7.2 Identify Data Sources for Re-Discovery
The first task is to determine which Data Sources should be re-discovered to maintain an up-to-date status. Some Data Sources may have been built from static archive data that does not need to be refreshed.
For the Data Sources that require refreshing, you must decide how frequently they should be re-discovered. This will be a subjective assessment based on how frequently the data source is used. For example, OneDrive data sources are used continuously and thus might be ones to schedule to run at shorter intervals. In addition, the nature of the data itself may warrant frequent re-discoveries to reduce the risk profile of the data as it relates to the organization.
7.3 Establish Rediscovery Schedule
Once you have determined which Data Sources require re-discovery, and the appropriate frequency, you can begin to schedule these activities.
This can be carried out via the Data Source overview page, as outlined in the KBA linked below:
You can schedule re-discoveries to occur on a one-time basis, as well as at intervals such as every week, month, 3 months, 6 months, or a year. The re-discovery process will use the metadata recorded during previous discovery activities so that Feature Extraction will be applied only to new and changed objects. This will usually mean that the time required for re-discovery is significantly less than the initial Discovery duration.

> [Request]: Reproduce the passage above on re-discovering Data Sources word for word, from its first heading to its final sentence.

> [Extracted material]:
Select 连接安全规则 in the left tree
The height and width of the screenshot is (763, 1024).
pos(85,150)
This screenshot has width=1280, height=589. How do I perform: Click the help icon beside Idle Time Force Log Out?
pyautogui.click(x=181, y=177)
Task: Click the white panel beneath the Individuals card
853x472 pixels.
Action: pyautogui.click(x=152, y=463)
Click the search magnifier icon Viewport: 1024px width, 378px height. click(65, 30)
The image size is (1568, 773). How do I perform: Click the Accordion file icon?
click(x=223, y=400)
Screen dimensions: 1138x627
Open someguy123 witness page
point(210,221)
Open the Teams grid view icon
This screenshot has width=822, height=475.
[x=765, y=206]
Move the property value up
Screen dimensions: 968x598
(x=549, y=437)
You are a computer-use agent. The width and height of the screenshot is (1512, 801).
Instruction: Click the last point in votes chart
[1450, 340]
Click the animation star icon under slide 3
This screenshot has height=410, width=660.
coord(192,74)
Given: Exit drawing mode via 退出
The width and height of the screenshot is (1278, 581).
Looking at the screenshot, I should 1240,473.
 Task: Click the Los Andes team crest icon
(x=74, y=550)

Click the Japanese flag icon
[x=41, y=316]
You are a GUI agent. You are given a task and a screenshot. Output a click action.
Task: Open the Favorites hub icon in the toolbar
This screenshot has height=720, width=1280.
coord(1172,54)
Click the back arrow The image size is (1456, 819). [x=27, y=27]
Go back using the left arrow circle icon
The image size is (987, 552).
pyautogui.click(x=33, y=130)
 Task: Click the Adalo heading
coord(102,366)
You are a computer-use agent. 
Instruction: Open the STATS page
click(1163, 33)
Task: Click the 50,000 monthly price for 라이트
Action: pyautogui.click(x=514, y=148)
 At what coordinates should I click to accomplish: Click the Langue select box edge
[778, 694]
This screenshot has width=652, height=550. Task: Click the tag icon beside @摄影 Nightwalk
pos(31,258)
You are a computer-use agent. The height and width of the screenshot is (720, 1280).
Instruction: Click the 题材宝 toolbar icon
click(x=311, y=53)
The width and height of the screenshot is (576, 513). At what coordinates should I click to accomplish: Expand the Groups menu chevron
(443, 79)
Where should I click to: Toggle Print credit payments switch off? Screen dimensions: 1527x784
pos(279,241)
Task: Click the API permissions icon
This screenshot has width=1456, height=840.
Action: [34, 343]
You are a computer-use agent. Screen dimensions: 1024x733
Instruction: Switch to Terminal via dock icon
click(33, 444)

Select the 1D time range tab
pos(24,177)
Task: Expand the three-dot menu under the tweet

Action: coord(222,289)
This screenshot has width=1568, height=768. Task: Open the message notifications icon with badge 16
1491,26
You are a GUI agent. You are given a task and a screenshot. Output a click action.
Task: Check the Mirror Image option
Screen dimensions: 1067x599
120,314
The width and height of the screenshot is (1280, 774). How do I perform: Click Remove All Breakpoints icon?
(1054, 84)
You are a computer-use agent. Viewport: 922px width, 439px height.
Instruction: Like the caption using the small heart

> [Answer to this task]:
7.2 Identify Data Sources for Re-Discovery
The first task is to determine which Data Sources should be re-discovered to maintain an up-to-date status. Some Data Sources may have been built from static archive data that does not need to be refreshed.
For the Data Sources that require refreshing, you must decide how frequently they should be re-discovered. This will be a subjective assessment based on how frequently the data source is used. For example, OneDrive data sources are used continuously and thus might be ones to schedule to run at shorter intervals. In addition, the nature of the data itself may warrant frequent re-discoveries to reduce the risk profile of the data as it relates to the organization.
7.3 Establish Rediscovery Schedule
Once you have determined which Data Sources require re-discovery, and the appropriate frequency, you can begin to schedule these activities.
This can be carried out via the Data Source overview page, as outlined in the KBA linked below:
You can schedule re-discoveries to occur on a one-time basis, as well as at intervals such as every week, month, 3 months, 6 months, or a year. The re-discovery process will use the metadata recorded during previous discovery activities so that Feature Extraction will be applied only to new and changed objects. This will usually mean that the time required for re-discovery is significantly less than the initial Discovery duration.